Supplied records
++++++++++++++++++++

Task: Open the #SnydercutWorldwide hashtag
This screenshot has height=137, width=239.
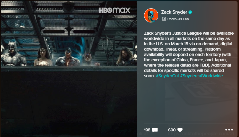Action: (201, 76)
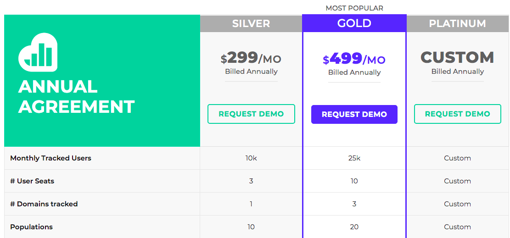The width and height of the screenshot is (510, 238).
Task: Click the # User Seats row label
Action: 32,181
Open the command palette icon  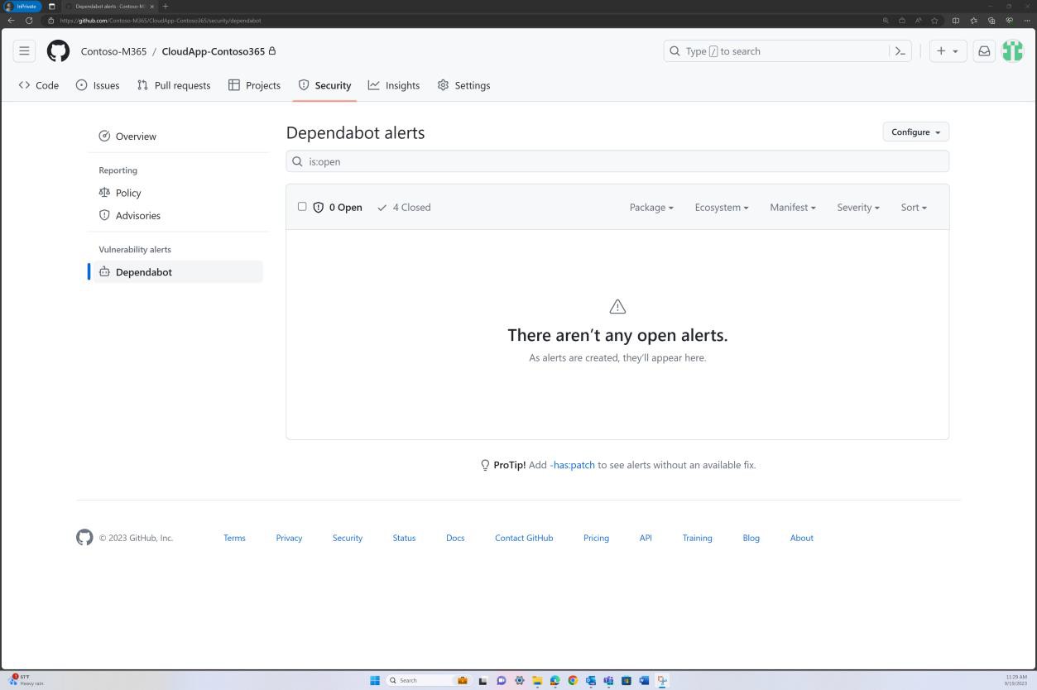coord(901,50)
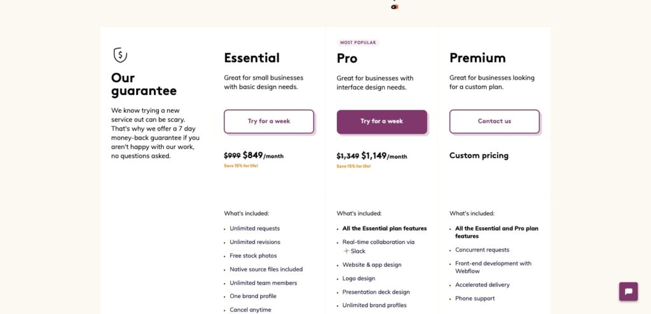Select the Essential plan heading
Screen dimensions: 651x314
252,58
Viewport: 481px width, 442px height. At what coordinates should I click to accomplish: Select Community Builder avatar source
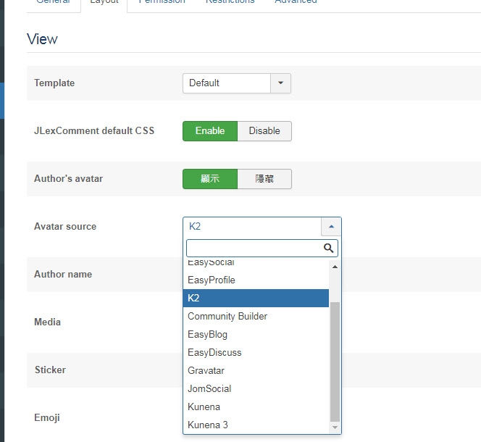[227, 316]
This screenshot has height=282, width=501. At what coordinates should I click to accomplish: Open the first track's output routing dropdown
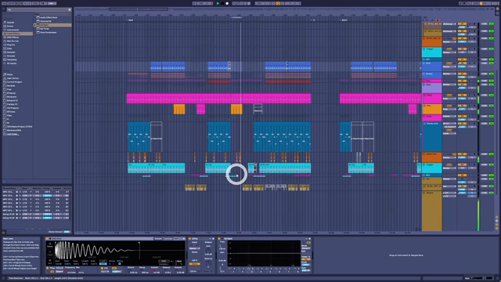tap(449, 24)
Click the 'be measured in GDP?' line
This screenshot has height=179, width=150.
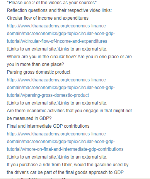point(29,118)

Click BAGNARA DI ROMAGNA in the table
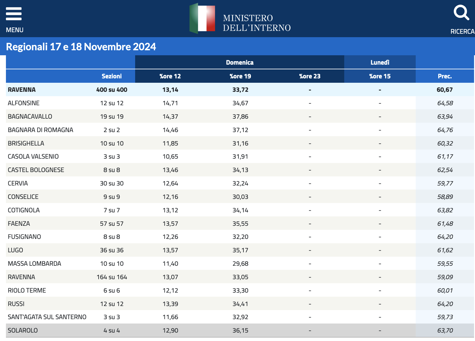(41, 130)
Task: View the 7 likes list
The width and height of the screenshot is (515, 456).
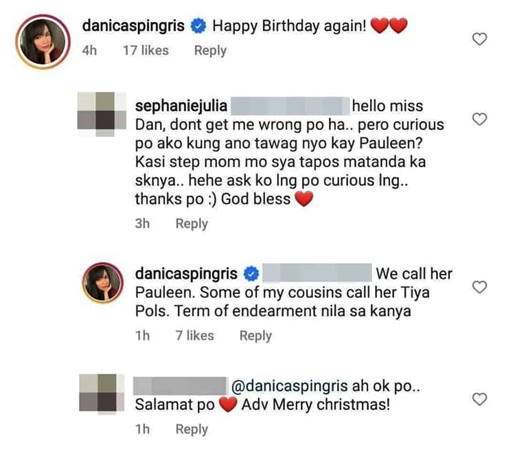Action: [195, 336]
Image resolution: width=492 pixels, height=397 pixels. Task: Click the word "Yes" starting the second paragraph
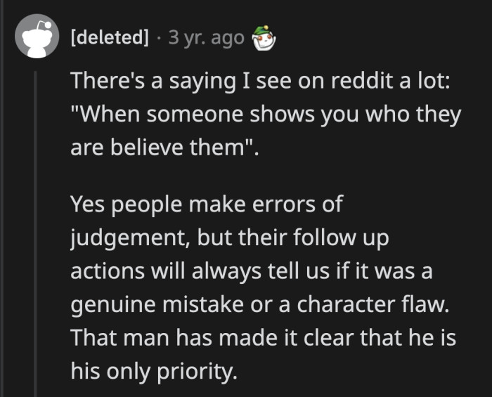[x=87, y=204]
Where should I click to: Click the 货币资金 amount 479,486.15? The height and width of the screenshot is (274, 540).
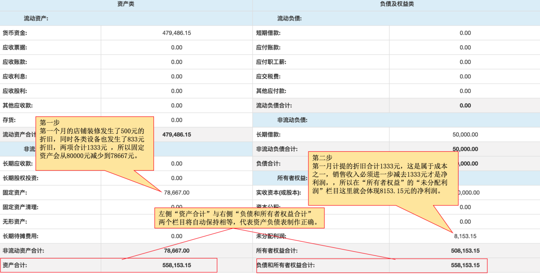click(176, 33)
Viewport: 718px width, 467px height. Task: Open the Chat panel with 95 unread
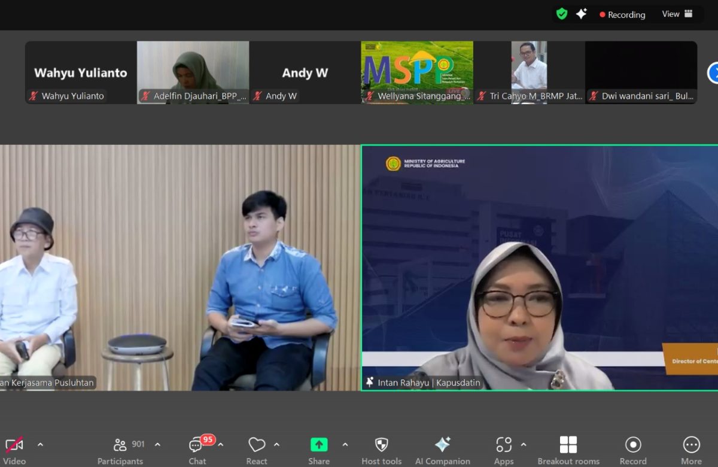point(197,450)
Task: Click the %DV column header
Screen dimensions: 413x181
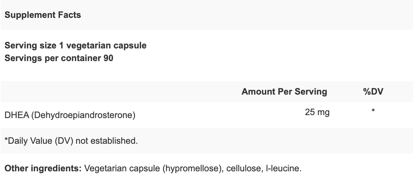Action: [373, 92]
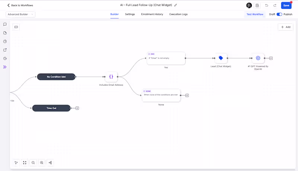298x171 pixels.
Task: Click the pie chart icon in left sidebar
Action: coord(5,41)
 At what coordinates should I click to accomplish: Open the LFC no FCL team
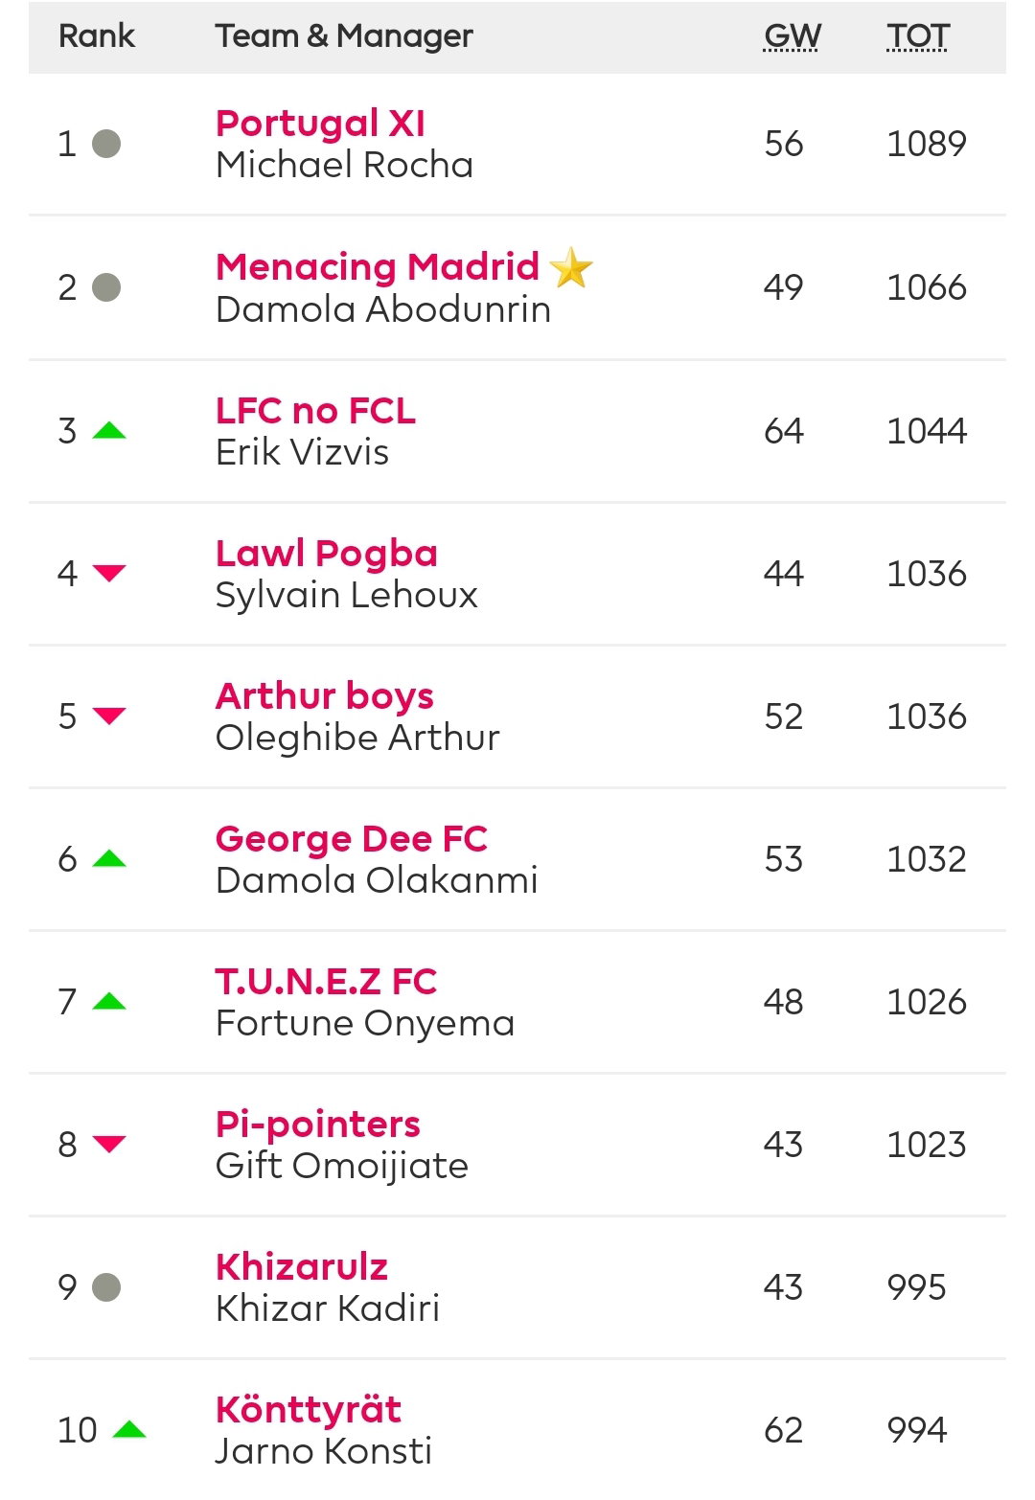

++++++++++++++++++++

Your task
Please copy, exactly and only, the lines of the listing that run from the one holding "Task: View the 7 likes list" through its last line, and exclude pictures.

Answer to this exercise
Task: View the 7 likes list
The width and height of the screenshot is (515, 456).
Action: [195, 336]
Image resolution: width=492 pixels, height=397 pixels. Task: Click the word "Yes" starting the second paragraph
[x=87, y=204]
Where should I click to: Click the 货币资金 amount 479,486.15? The height and width of the screenshot is (274, 540).
click(176, 33)
Viewport: 718px width, 467px height. Task: Open the Chat panel with 95 unread
point(197,450)
Task: Click the %DV column header
Screen dimensions: 413x181
Action: [373, 92]
298x171 pixels.
Task: Click the pie chart icon in left sidebar
Action: coord(5,41)
 At what coordinates should I click to accomplish: Open the LFC no FCL team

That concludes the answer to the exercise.